§ **SUPPLIED ENTRIES**:
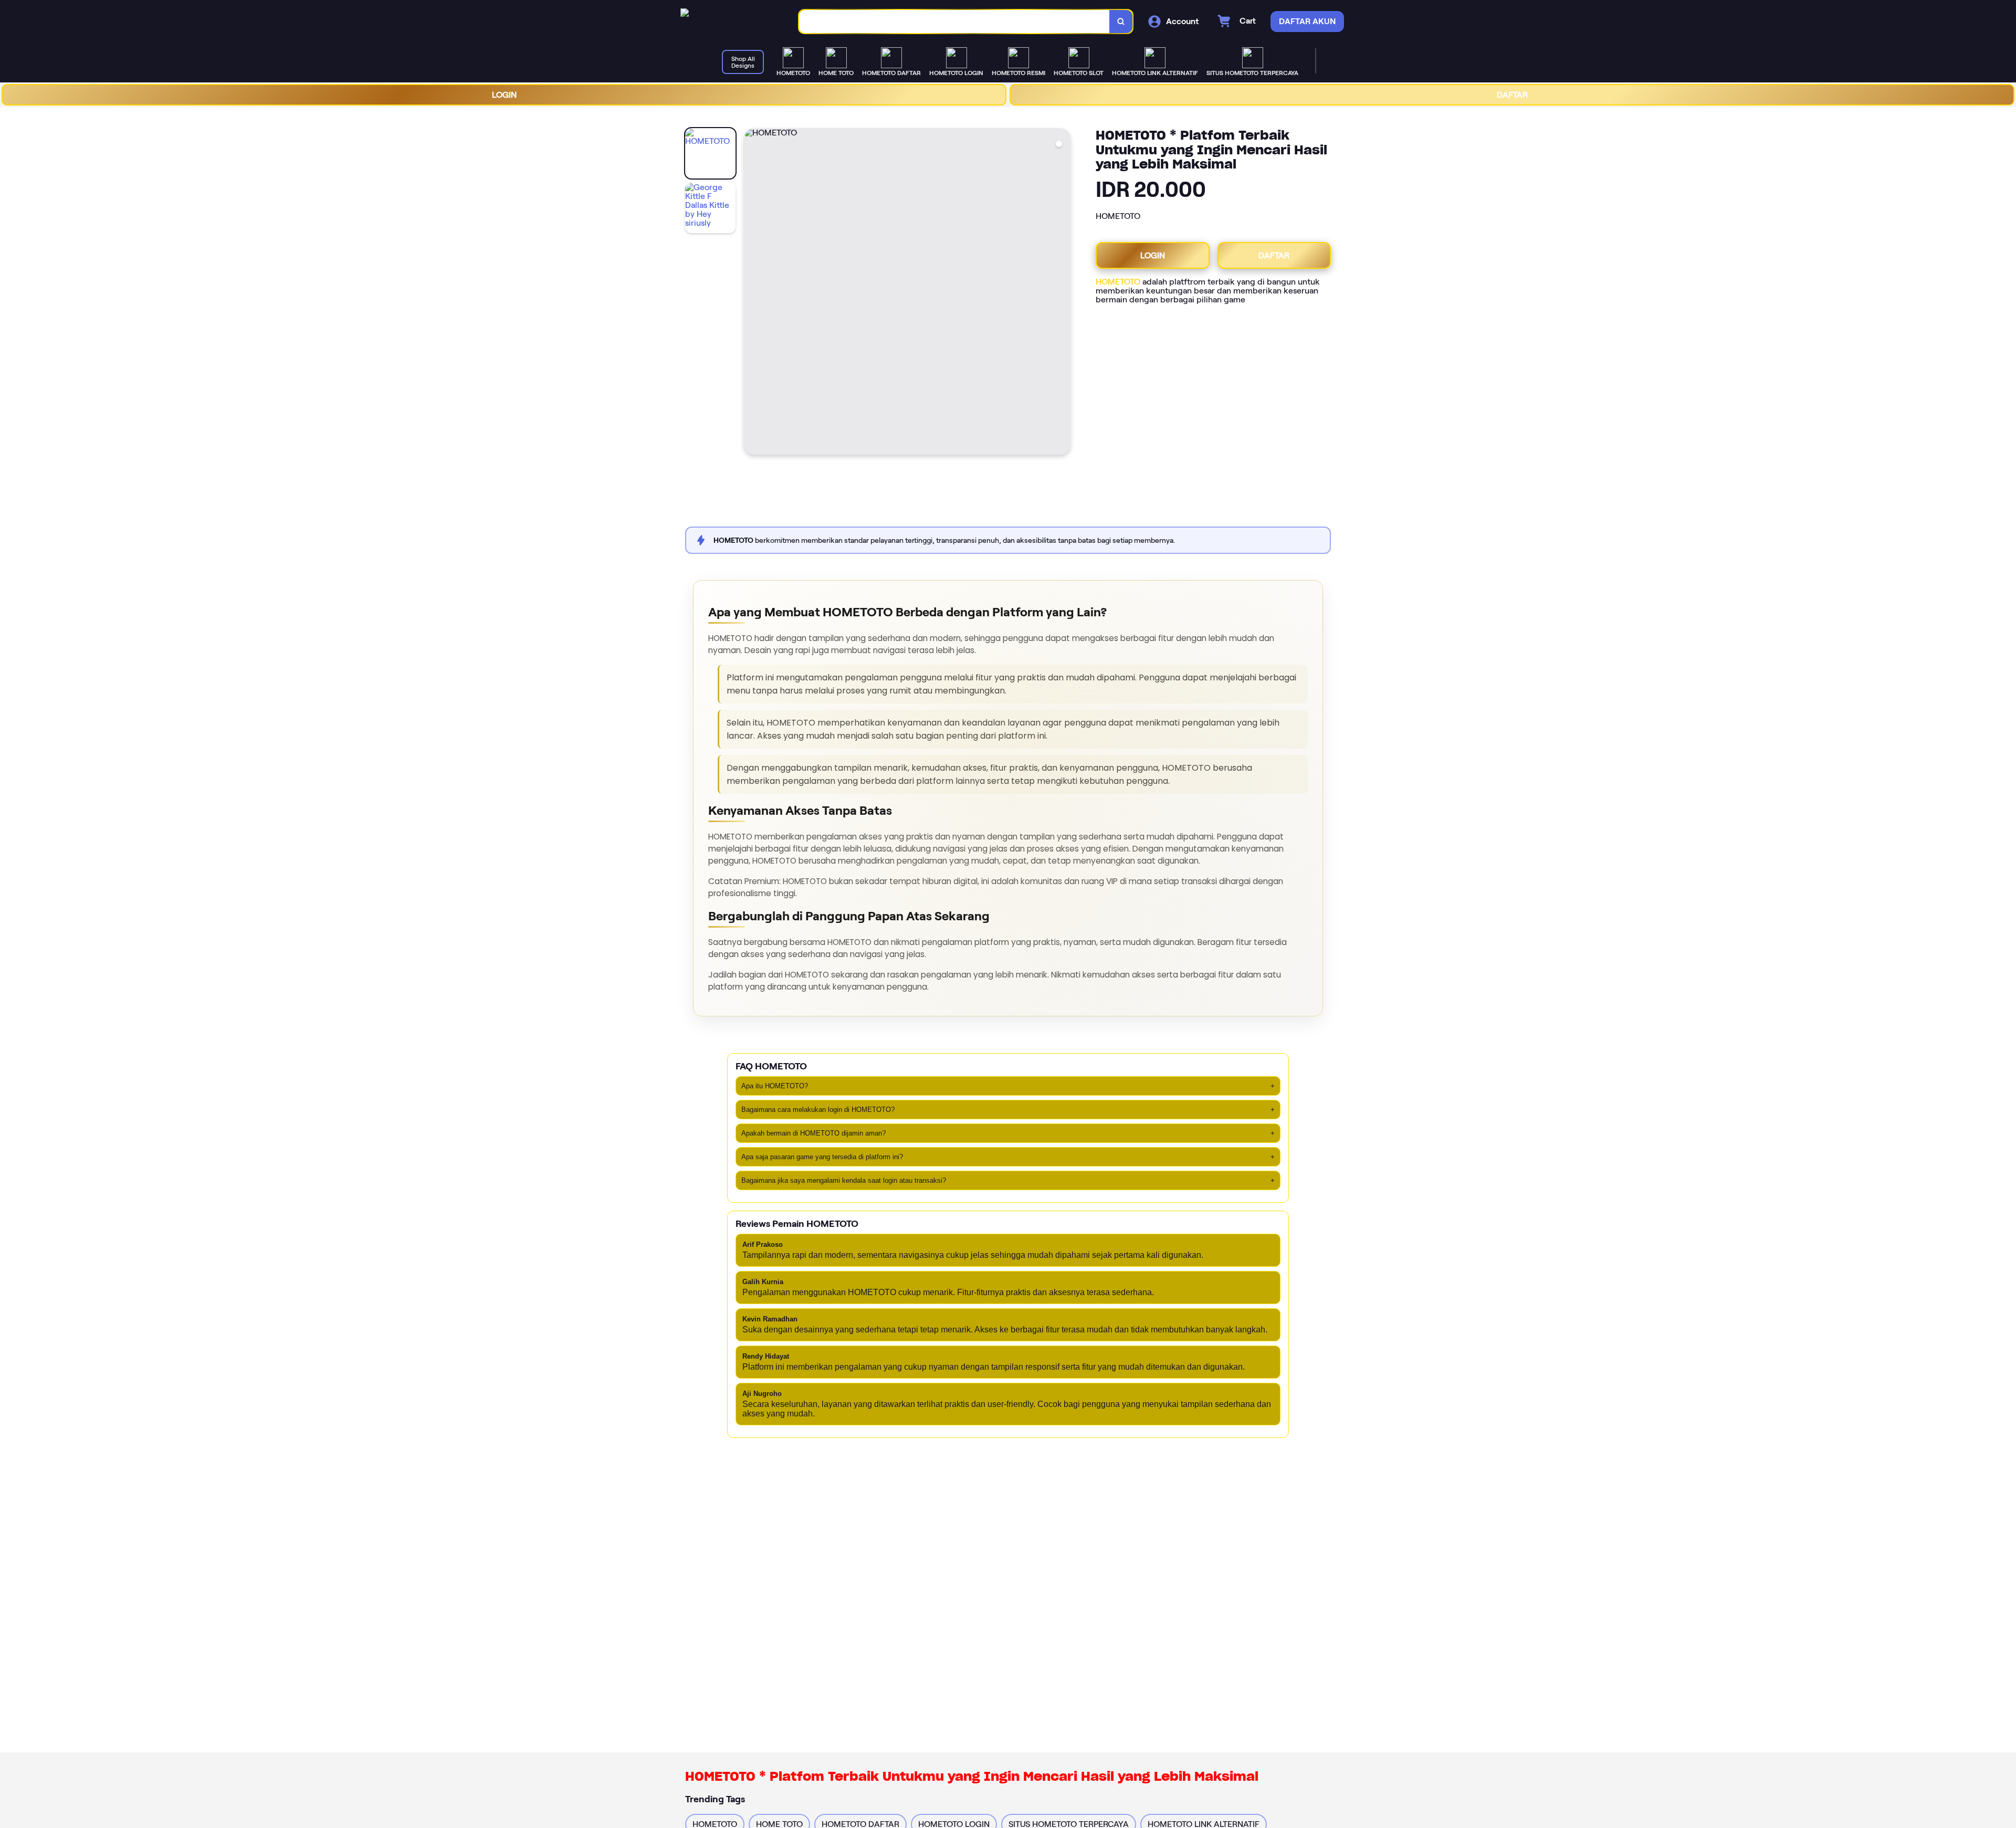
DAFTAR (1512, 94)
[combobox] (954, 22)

---

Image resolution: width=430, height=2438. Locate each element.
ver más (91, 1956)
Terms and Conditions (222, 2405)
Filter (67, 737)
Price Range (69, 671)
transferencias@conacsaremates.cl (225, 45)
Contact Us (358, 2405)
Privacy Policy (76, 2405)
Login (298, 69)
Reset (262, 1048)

§ **TASK PROMPT**:
Give an exact copy of the lines above from the line with "ver más (91, 1956)" up to and including the line with "Reset (262, 1048)", and leave everything else out.

§ **THE ANSWER**:
ver más (91, 1956)
Terms and Conditions (222, 2405)
Filter (67, 737)
Price Range (69, 671)
transferencias@conacsaremates.cl (225, 45)
Contact Us (358, 2405)
Privacy Policy (76, 2405)
Login (298, 69)
Reset (262, 1048)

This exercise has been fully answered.